Having received royal assent on 17 July 2014, the Finance Act 2014 will increase the range of powers available to HMRC in its battle to combat the growing problem of pension liberation.
What is pension liberation?
Pension liberation is, broadly, the unauthorised use of pension monies. Usually members are offered the chance to access their pension fund before their normal minimum pension age (NMPA), often for a fee payable to the individuals who are running the scheme. Members may be encouraged to transfer their benefits to pension schemes (which are legitimate in the sense that they have been registered with HMRC) with the promise of early access.
Accessing a pension fund before MNPA, otherwise than in specific circumstances of serious ill health, is likely to constitute an unauthorised payment, in respect of which significant tax charges will be payable by the member. If the perpetrators leave members uninformed and misled as to the consequences of early access, this behaviour can amount to fraud.
According to the Pensions Regulator, pension liberation schemes have received £400m since 2008. Following the introduction of the Finance Act, how has HMRC’s position been strengthened? We list below some of HMRC’s new powers and other changes which have been made.
HMRC now has the power to refuse to register a new scheme where:
- in its view, the scheme has been established for a purpose other than the provision of pension benefits;
- the scheme administrator has failed to comply with an information notice (which, as its name suggests, is a notice issued by HMRC requesting information) or deliberately obstructed an officer of HMRC during an inspection; and
- it believes that the scheme administrator (and in most cases the trustee) is not a “fit and proper person”.

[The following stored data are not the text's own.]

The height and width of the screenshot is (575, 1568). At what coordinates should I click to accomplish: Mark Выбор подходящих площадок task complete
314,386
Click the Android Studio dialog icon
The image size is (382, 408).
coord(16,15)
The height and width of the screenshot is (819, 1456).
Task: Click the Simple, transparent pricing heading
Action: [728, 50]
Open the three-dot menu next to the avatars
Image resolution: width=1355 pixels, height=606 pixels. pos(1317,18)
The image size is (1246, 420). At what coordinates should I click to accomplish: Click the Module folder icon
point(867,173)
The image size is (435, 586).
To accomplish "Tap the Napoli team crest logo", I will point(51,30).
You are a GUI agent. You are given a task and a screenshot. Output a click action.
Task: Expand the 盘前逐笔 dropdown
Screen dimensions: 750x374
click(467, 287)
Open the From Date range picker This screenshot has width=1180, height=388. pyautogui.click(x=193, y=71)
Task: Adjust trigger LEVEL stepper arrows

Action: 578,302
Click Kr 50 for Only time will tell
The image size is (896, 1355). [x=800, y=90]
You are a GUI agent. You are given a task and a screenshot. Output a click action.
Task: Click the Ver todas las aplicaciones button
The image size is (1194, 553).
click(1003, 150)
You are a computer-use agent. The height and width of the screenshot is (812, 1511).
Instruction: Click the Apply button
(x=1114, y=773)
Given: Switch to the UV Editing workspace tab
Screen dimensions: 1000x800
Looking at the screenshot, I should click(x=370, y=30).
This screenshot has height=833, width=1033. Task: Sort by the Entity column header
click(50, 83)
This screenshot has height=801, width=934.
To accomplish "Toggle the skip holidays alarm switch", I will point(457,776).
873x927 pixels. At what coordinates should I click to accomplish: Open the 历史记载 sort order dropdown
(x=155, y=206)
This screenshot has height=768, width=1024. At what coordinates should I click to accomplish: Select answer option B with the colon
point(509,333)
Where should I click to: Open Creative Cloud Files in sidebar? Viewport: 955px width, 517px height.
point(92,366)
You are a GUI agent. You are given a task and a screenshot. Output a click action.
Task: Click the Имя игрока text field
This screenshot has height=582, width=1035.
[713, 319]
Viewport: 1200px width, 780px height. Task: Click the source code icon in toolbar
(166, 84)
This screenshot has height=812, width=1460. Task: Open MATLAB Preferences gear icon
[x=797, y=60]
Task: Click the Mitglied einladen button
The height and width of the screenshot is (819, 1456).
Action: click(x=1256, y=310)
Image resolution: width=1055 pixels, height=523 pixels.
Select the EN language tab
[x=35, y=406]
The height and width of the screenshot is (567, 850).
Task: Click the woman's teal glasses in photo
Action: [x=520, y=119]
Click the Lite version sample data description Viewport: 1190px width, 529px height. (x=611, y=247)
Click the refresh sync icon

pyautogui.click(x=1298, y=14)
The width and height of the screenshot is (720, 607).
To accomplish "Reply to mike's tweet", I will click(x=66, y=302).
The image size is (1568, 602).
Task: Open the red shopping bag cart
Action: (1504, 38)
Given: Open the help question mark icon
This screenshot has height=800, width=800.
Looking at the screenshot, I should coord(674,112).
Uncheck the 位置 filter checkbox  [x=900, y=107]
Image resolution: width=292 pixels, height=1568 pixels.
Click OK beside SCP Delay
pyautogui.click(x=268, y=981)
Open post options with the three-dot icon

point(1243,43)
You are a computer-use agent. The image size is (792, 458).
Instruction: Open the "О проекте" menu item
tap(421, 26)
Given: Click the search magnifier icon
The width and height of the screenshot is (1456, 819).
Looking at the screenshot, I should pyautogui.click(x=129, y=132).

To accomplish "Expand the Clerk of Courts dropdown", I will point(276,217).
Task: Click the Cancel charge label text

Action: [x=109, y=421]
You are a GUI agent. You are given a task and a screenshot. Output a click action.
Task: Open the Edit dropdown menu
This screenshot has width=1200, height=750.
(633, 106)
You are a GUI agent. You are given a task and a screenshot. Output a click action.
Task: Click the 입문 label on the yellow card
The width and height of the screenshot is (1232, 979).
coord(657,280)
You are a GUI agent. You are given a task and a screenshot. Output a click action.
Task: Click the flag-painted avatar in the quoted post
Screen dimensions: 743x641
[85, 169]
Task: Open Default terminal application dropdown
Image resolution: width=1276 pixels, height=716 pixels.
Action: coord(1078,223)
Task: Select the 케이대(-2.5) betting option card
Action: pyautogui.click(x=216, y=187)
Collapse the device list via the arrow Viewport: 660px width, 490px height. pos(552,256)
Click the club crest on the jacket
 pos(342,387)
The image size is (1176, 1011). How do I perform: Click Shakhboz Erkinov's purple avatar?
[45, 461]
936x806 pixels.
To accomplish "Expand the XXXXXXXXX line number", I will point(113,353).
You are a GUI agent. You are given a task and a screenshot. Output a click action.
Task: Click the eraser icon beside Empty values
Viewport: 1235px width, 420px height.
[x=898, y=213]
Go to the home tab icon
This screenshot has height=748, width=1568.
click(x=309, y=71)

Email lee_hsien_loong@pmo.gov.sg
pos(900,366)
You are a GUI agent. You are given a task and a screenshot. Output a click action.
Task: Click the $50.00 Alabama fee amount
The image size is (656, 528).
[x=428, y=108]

HMRC may also de-register a scheme on these grounds with effect from 1 September 2014, regardless of when the scheme was registered.
When considering whether or not to register a pension scheme, HMRC will have enhanced powers to gather information, including entering business premises to inspect documents.
There has been a change to the current position, where there is no time limit within which HMRC must make a decision on whether or not to register a scheme. If within six months of the application to register, a decision has not been reached, the scheme administrator can lodge an appeal in the same way as it could have done previously in the event that HMRC had decided not to register the scheme.
From 1 September 2014, independent trustees appointed to a registered scheme will no longer be liable for tax liabilities incurred prior to their appointment. Instead, it will be the previous scheme administrator that retains liability for these tax charges.
Going forward, HMRC will be able to research more thoroughly a scheme which applies for registration, and to take action if it suspects that an existing, registered scheme is being used to liberate members’ funds before NMPA. The enhanced powers given to HMRC should lead to greater protection for members who may be vulnerable to the temptation of early access but who do not appreciate the significant financial consequences they will face.
In addition, it will be interesting to see whether the reforms being introduced by the Government to allow individuals easier access to their pension pots will lead to a reduction in pension liberation. Individuals will not be able to access their pots before NMPA without tax consequences, but they may be less likely to be attracted by the promise of early access, if they will be permitted to access their entire pension once they reach NMPA.